Elezioni consiglio metropolitano, Pirozzi: “Chiusura totale a eventuale candidatura Poziello con Pd”

Elezioni consiglio metropolitano, Pirozzi: “Chiusura totale a eventuale candidatura Poziello con Pd”

E’ la voce che più circola negli ambienti politici nelle ultime ore. La notizia dell’eventuale candidatura di Antonio Poziello nella lista del partito democratico al consiglio metropolitano ieri ha riacceso il fermento politico assopito dalle vacanze estive. L’ipotesi, vociferata e giunta all’orecchio di diversi esponenti, ha però acceso il clima sopratutto nel Pd locale che al momento ancora non si è riunito per stabilire la linea da seguire e chi debba essere l’eventuale candidato di Giugliano.

I nomi circolati al momento come papabili sono quelli di Mena Sabatino e Nicola Pirozzi ma la discussione per adesso è focalizzata sul primo cittadino e la sua paventata candidatura con il partito che lo ha messo alla porta. Nel circolo di Corso Campano, ancora commissariato, però le posizioni degli iscritti sembrerebbero divise. Un’area dei democrat non chiuderebbe la porta in faccia alla candidatura del primo cittadino. Ormai è infatti trascorso più di un anno dall’allontanamento forzato dal partito e si avvicina il congresso dove tutto potrebbe succedere. Un’altra area dem invece non vede di buon occhio il rientro di Poziello. Questo infatti stravolgerebbe anche l’assetto del consiglio comunale dove attualmente te il Pd è all’opposizione.

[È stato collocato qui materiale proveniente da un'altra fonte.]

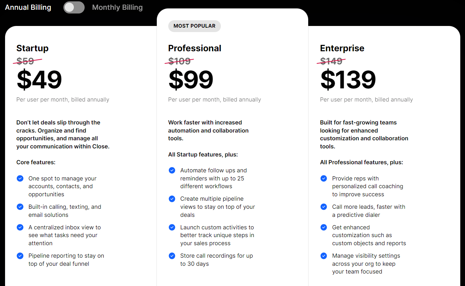The height and width of the screenshot is (286, 465).
Task: Click checkmark icon beside personalized call coaching
Action: pyautogui.click(x=324, y=178)
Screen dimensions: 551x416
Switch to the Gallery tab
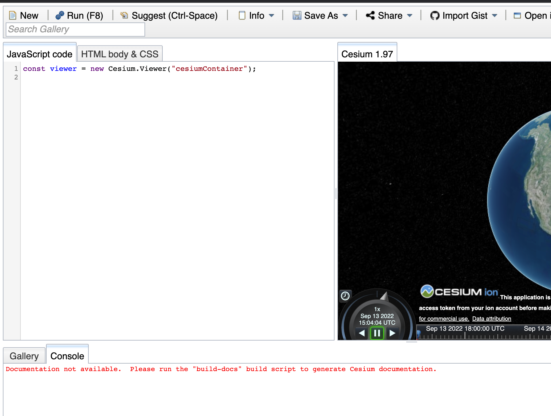(24, 356)
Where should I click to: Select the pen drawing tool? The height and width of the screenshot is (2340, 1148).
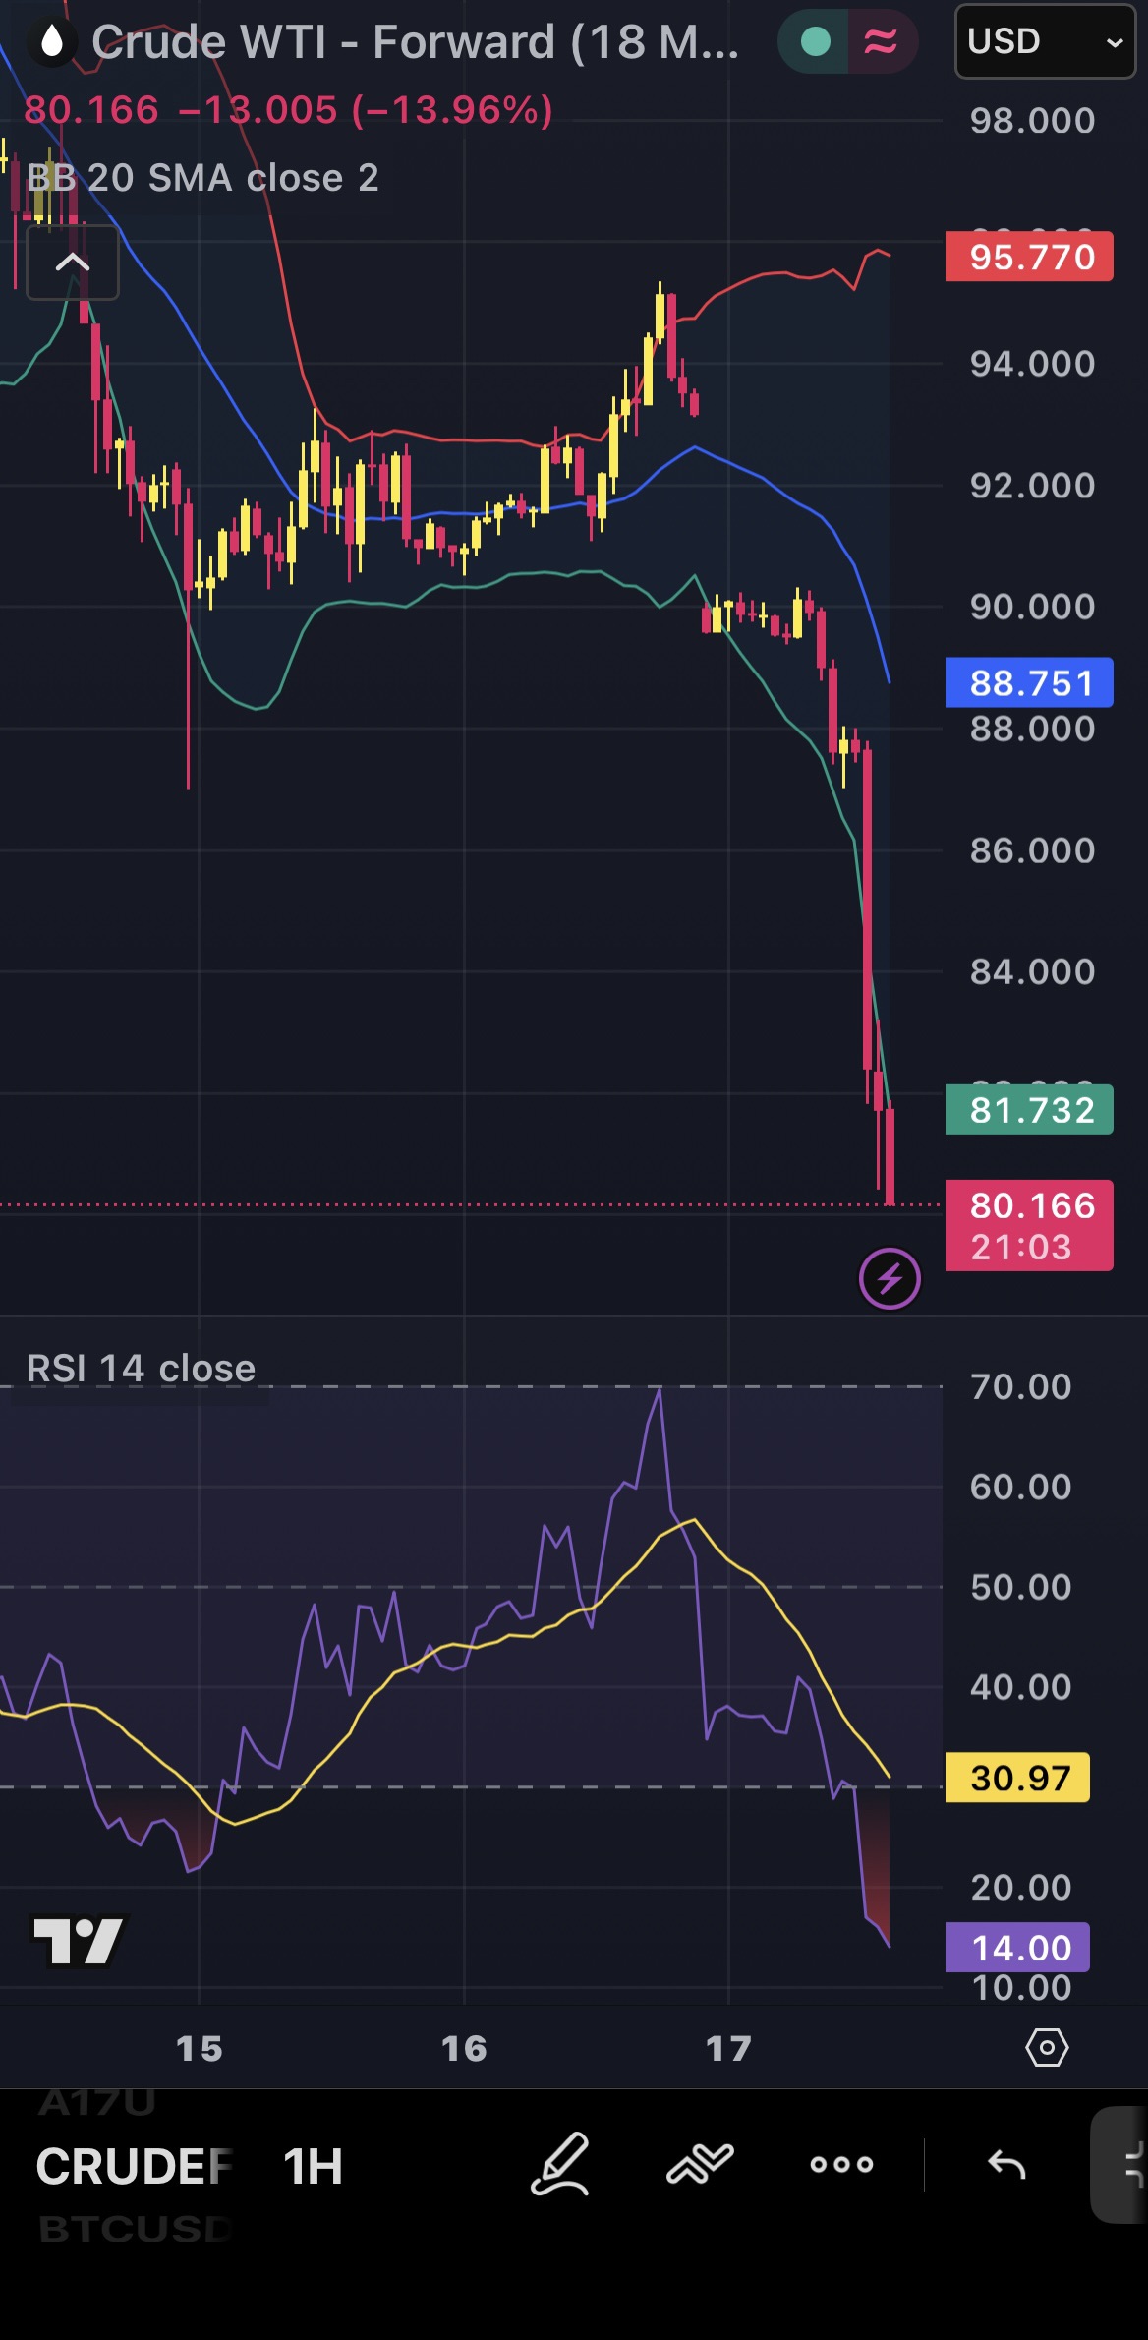click(x=560, y=2164)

Il capogruppo però ha le idee chiare. Per Nicola Pirozzi, infatti, la chiusura all’eventuale candidatura del sindaco nella lista del Pd è “netta e totale. Non ci sono i margini per alcuna candidatura di Poziello – dichiara – I tempi ormai sono stretti e non si può creare in appena due settimane il clima politico di una candidatura di una persona che è fuori dal partito. La mia chiusura – dice – ma penso di poter parlare anche a nome del gruppo consiliare è totale, senza se e senza ma. Mi sembra un’ipotesi surreale, un azzardo sia per chi lo ha proposto a livello provinciale sia per il sindaco stesso. Se mai dovesse accadere sarebbe l’ennesima operazione di potere, l’ennesima imposizione calata dal provinciale e che il circolo locale dovrebbe subire: finirebbe per chiudere l’ultimo spiraglio di dialogo”.